Sep ‍‍2016 - תשעו / תשעז

JUSTIZ

»Du sollst nicht parteiisch sein«
Gleichheit vor dem Gesetz wurde erstmals in der Tora
Der Wochenabschnitt Schoftim führt in die rechtlichen und politischen Rahmenbedingungen des jüdischen Staatssystems ein. Der Text spricht über Richter, Beamte, Rechtsverfahren, das König- und das Priestertum. Danach werden mehrere soziale, kultische und zivile Regeln und Vorschriften erwähnt, unter anderem über die Kriegsführung – jetzt gerade wieder wegen des Gazakonflikts sehr aktuell.

Ein Punkt ist dabei von zentraler Bedeutung für die soziale Ordnung der jüdischen Gesellschaft: Gerechtigkeit – wie es in der Tora (5. Buch Mose 16, 18–20) geschrieben steht: »Du sollst Richter und Beamte in allen Städten ernennen …, und sie sollen die Menschen mit einem gerechten Urteil richten. Du sollst nicht Gerechtigkeit pervertieren, nicht parteiisch sein und keine Bestechung akzeptieren …, Gerechtigkeit, Gerechtigkeit, sollst du verfolgen.«

WACHEN Rabbi Jeschaja Hurwitz (1560– 1630), einer der großen Toragelehrten seiner Zeit, übersetzt den ersten Vers der Parascha wortwörtlich, wo es auf Hebräisch heißt »bechol schearecha«. Während dies üblicherweise mit »in allen euren Städten« übertragen wird, schreibt er »in all deinen Toren«. Rabbiner Hurwitz meint damit, dass diejenigen, die danach streben, gerecht zu sein, symbolisch gesprochen Wächter an den Toren ihrer Seelen aufstellen müssen, die ihre Münder bewachen, damit sie nicht lügen oder üble Nachrede verbreiten; und an den Ohren, damit sie sich nicht begierig üble Nachrede anhören; und an den Augen, damit sie sich nicht daran gewöhnen, im anderen nur das Schlechte zu sehen.
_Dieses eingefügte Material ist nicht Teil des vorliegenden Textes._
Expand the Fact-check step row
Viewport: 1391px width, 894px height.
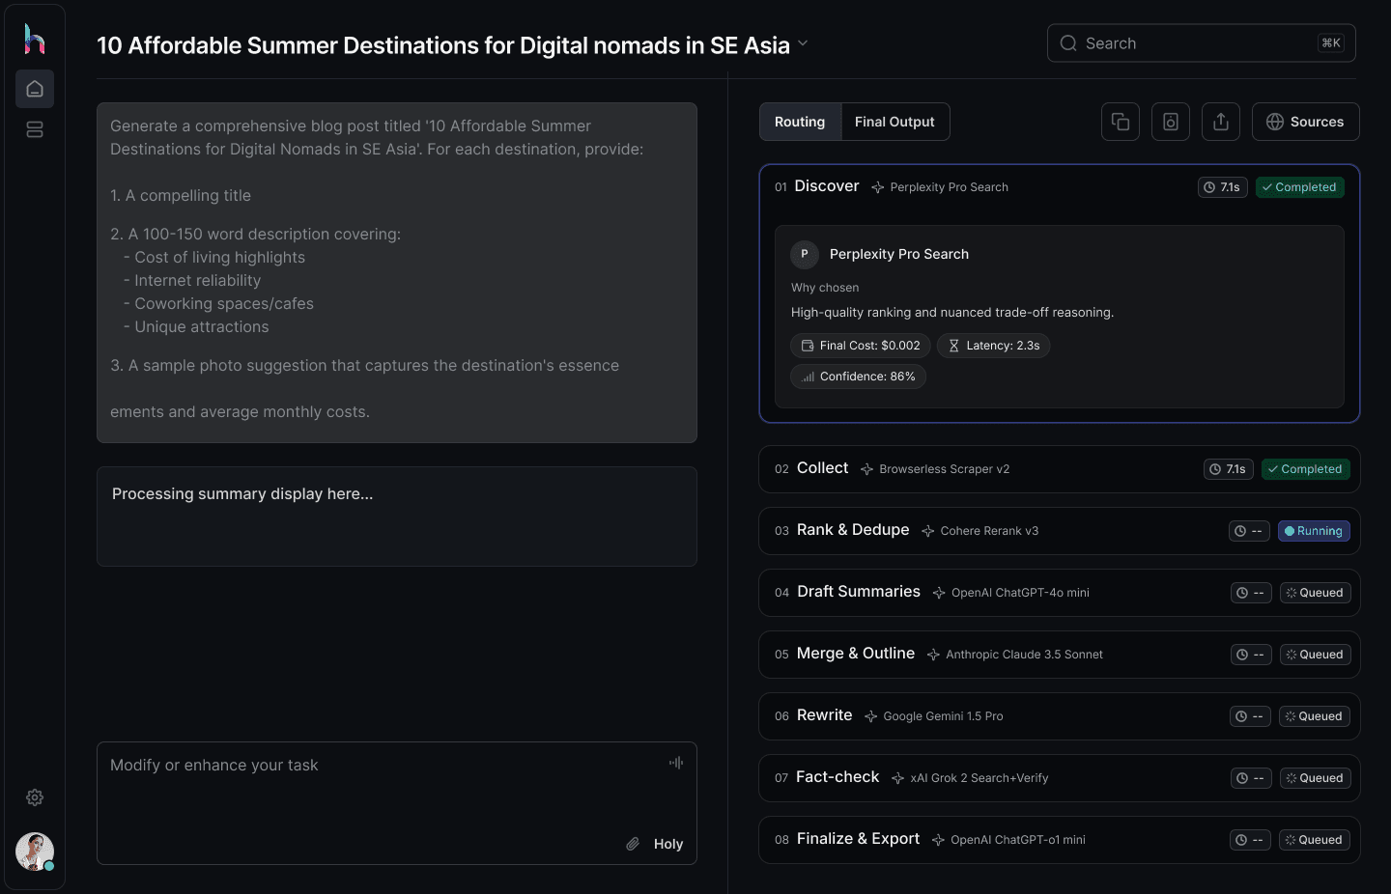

Verschiedene Kommentatoren weisen auch darauf hin, dass der hebräische Begriff »tirdof«, also »verfolgen«, »nachjagen« (in 5. Buch Mose 16,20 »Gerechtigkeit, Gerechtigkeit, sollst du verfolgen«), Mühe und Eifer impliziert. Es genügt also nicht, Gerechtigkeit einfach zu respektieren oder zu befolgen, sondern sie muss aktiv vorangetrieben werden.
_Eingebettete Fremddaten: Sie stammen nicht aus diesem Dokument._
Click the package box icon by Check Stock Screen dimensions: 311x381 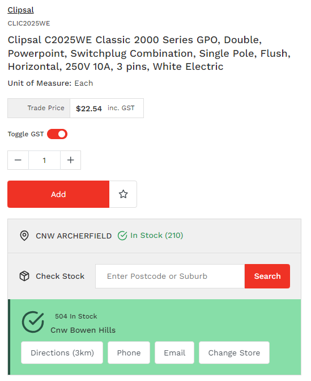24,276
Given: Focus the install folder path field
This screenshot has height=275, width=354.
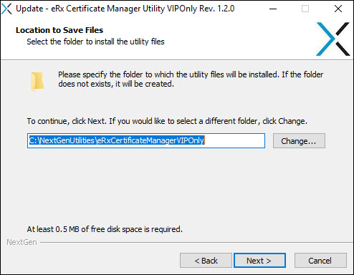Looking at the screenshot, I should (146, 141).
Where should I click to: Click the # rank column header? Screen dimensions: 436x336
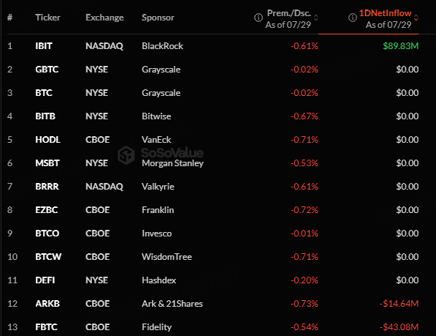point(10,18)
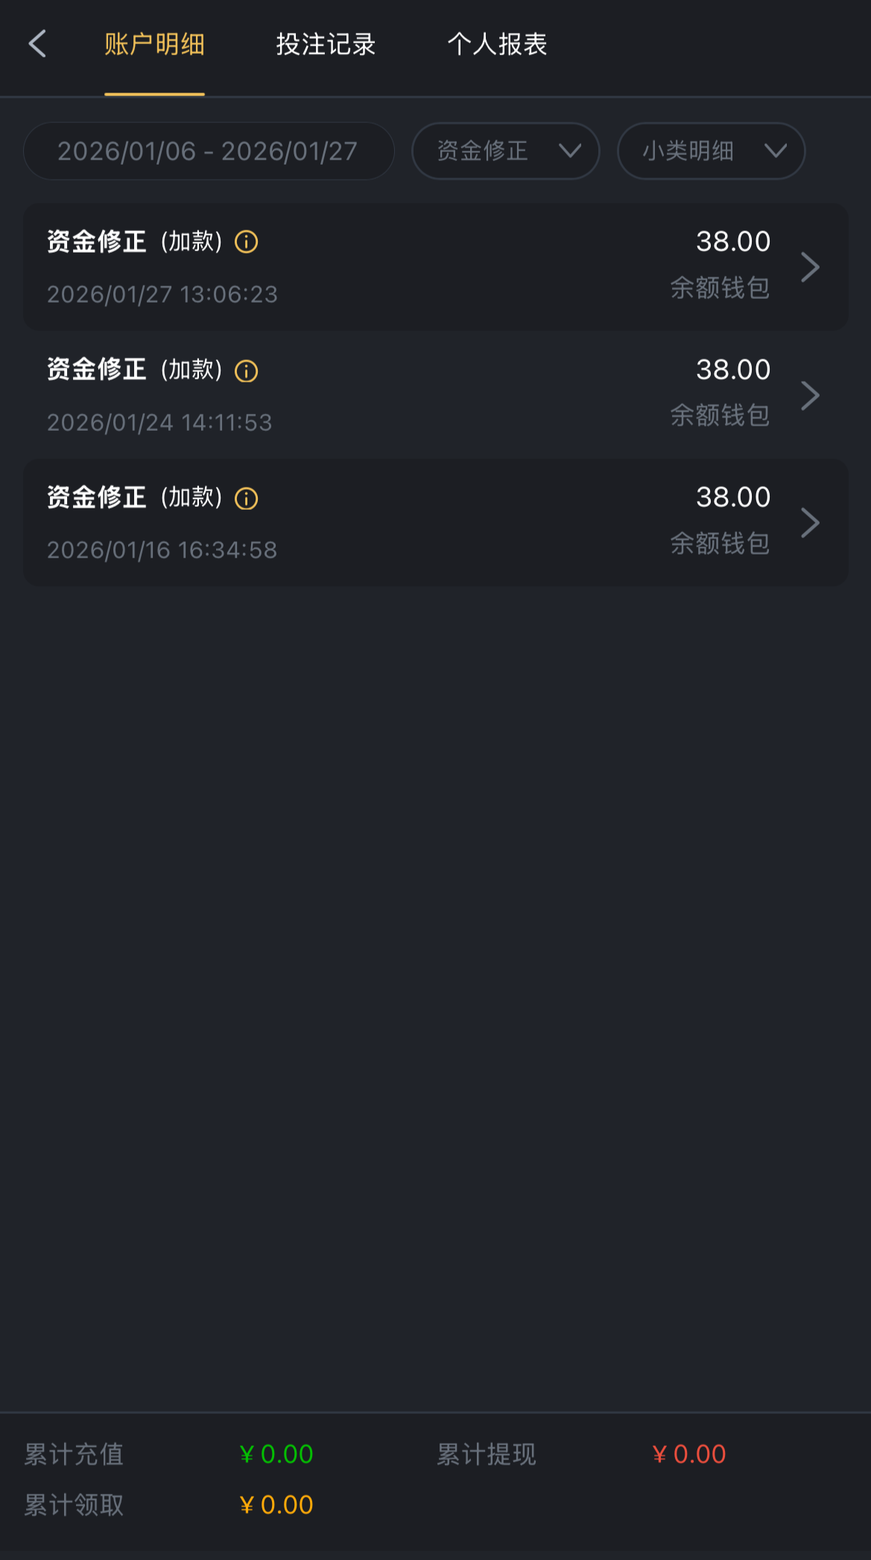871x1560 pixels.
Task: Open info icon for 01/27 fund correction
Action: (x=246, y=242)
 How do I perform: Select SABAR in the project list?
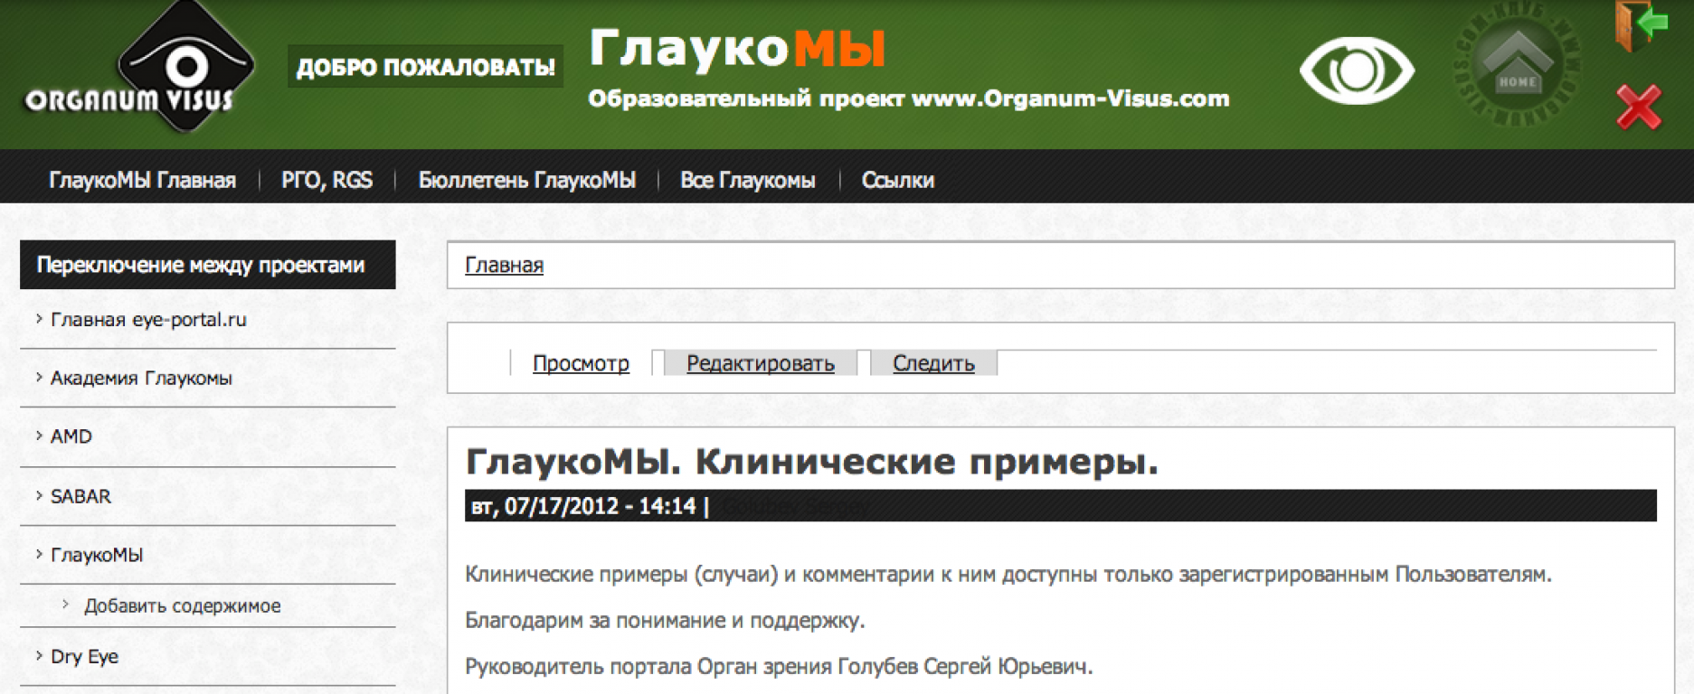80,496
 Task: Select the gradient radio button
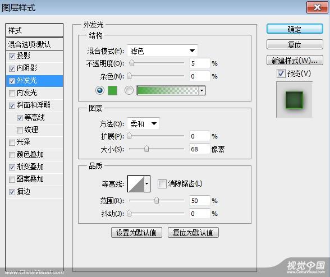coord(129,90)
Rabbiner Simcha Bunem von Przysucha (1765–1827), ein chassidischer Wanderprediger in Polen, ist der Ansicht, dieser Vers lehre uns, dass die Gesellschaft auf gerechte Art und Weise zu Gerechtigkeit kommen muss. Man darf keine ungerechten Mittel anwenden, um ein gerechtes Ziel zu erreichen.
Königreich Alle Vorschriften, die hier erwähnt werden – und ganz grundsätzlich alle Ge- und Verbote im Judentum –, haben das Ziel, das jüdische Volk seiner Bestimmung näherzubringen, ein »Königreich von Priestern« zu sein, also näher an G’tt zu sein, indem die Menschen das Richtige tun, also richtig handeln. Da niemand über G’tt steht (oder nicht einmal ansatzweise gleichwertig ist), muss jeder diese Regeln einhalten, egal, welchen Hintergrund er hat.

VERFASSUNG Das macht das Judentum zu einer sehr modernen und demokratischen Religion, da jeder gleich ist vor G’tt und die Tora wie die Verfassung eines modernen Staates funktioniert, mit verschiedenen Rechten und Pflichten für alle.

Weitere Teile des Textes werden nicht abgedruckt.